ECB Preview: Caution Is Warranted

The ECB will pivot in 2024, but probably not as early or swiftly as markets predict.

The Federal Reserve isn’t the only central bank that stands accused of reacting slowly to disinflation. The European Central Bank (ECB) came under criticism last week when eurozone inflation fell 50 basis points to a 28-month low of 2.4% for the twelve months ending in November. While the Federal Open Market Committee outcome on Wednesday will be a highlight of next week’s news, the ECB decision the following day will also be closely watched.

Following three consecutive months of below-consensus inflation readings in the eurozone, markets are pricing in almost six quarter-point rate cuts by the ECB in 2024. Odds of a cut in March are over 70%. This implies that the ECB will not only be the first among major central banks to pivot next year, but will also deliver the most aggressive easing cycle.

The recent deceleration in inflation does not come as a surprise. Shocks related to global supply chains and the war in Ukraine have eased, and global energy prices have been on the decline. In addition, the eurozone economy has been slowing noticeably, highlighted by recession in Germany.

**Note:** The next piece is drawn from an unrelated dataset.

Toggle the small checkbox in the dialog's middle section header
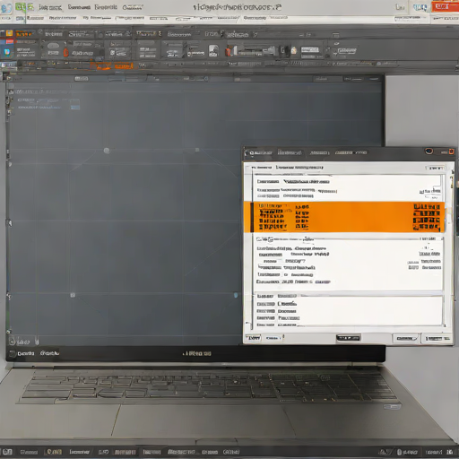This screenshot has height=459, width=459. [270, 239]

The disinflation has been broad-based across major components. The supercore measure, which is based on those items which are sensitive to slack or output gaps, has dropped from a peak of 6.3% year over year at the start of 2023 to 4.5% in October. One-off factors can affect price indexes, but extreme price movements are becoming less common.

In addition to these encouraging developments in inflation and its alternative measures, signs of moderation in eurozone wage growth are emerging. The latest pay data are signaling a likely undershoot of ECB expectations for a 4.3% average increase in 2024, consistent with signs that the labor market is starting to loosen. But Europe’s labor markets are still tight, with the unemployment rate at a record low of 6.5%. While wage pressures have likely peaked, gains are still too strong to support a return to the 2% inflation target.